Precisión en Análisis de Limones
Precisión en Análisis de Caquis
El reto: Evaluar el interior de la fruta sin dañarla
El gran desafío de la industria hortofrutícola radica en el desecho de muestras. Hasta ahora, conocer la madurez de un lote exigía abrir y destruir parte de la producción. Por lo tanto, necesitábamos un método alternativo. El objetivo principal consistía en diseñar un software capaz de ejecutar un análisis interno completo de forma instantánea, garantizando la integridad de cada pieza evaluada.
Análisis predictivo aplicado al cultivo del limón
Para empezar, centramos nuestros esfuerzos de visión artificial en la optimización del procesado de cítricos:
- Inspección interna sin apertura: En primer lugar, logramos detectar las propiedades internas del limón sin abrirlo. Para ello, empleamos cámaras de tecnología espectral avanzada.
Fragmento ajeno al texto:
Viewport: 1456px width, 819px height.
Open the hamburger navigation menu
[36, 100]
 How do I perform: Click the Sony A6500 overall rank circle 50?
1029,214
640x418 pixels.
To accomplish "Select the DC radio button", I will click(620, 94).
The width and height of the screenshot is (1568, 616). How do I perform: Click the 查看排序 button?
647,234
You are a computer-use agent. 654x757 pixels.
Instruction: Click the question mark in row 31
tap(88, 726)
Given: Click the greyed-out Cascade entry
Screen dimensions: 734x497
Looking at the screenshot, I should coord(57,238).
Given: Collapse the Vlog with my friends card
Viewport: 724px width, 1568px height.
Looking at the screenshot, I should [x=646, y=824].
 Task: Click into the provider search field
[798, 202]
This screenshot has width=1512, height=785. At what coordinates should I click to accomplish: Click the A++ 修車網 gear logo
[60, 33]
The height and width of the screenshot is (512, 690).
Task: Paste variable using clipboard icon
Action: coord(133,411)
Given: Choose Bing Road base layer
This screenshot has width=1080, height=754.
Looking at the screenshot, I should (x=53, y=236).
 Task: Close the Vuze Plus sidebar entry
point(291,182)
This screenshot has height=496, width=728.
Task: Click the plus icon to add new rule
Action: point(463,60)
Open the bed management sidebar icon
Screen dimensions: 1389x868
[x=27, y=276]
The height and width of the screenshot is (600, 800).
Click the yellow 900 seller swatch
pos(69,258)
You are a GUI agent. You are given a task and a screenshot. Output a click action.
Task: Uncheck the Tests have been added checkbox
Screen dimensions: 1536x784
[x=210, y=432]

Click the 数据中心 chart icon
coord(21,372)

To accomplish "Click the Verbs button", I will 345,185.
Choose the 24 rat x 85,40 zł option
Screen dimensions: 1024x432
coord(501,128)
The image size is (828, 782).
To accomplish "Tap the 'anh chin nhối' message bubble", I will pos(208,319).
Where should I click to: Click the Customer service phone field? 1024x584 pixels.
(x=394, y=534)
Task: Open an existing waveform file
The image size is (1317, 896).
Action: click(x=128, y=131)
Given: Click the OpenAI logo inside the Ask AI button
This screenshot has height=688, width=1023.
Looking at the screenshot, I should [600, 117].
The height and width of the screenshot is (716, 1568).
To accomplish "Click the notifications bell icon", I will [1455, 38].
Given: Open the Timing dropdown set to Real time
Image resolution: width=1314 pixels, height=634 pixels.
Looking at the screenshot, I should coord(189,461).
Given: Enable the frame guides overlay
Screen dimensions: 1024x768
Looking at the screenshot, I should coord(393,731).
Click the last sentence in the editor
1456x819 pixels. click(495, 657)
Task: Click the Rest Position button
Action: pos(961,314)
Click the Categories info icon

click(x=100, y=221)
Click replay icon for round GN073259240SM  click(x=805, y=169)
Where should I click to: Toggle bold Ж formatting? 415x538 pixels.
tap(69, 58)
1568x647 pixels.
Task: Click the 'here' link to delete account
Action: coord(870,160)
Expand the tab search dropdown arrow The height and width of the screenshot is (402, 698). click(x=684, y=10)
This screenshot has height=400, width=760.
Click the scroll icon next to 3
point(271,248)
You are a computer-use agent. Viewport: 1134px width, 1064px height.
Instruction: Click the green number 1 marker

- Propiedades químicas verificadas: En segundo lugar, el sistema determina con alta fidelidad los niveles de grados Brix, la acidez, los fenoles en piel y los fenoles en zumo de cada fruto.
- Aplicaciones comerciales directas: Como resultado, la industria consigue una clara reducción de desperdicios, optimiza su control de calidad y automatiza las líneas de clasificación.
Control de defectos internos y firmeza en el caqui
Por otro lado, adaptamos con éxito los modelos predictivos para resolver las particularidades del sector de los frutos de hueso y pulpa blanda:
1. Inspección óptica sin contacto físico
Para continuar, el algoritmo analiza los caquis evitando cualquier tipo de golpe o fricción. De esta manera, estimamos de forma precisa el nivel de firmeza del caqui sin necesidad de realizar un contacto físico invasivo que pueda devaluar el precio comercial del producto.
2. Detección de anomalías invisibles al ojo humano
Adicionalmente, el software identifica defectos internos y daños ocultos que pasan totalmente desapercibidos bajo la luz convencional. Gracias al espectro electromagnético ampliado, la IA separa las piezas dañadas antes de que entren en la cadena de envasado final.
3. Optimización del retorno de inversión (ROI)
Finalmente, al integrar esta solución en las plantas de procesado, se reduce drásticamente el error en la selección manual. Por consiguiente, los almacenes consiguen maximizar la vida útil de sus envíos internacionales y garantizan un estándar de calidad homogéneo muy valorado por las grandes cadenas de distribución alimentaria.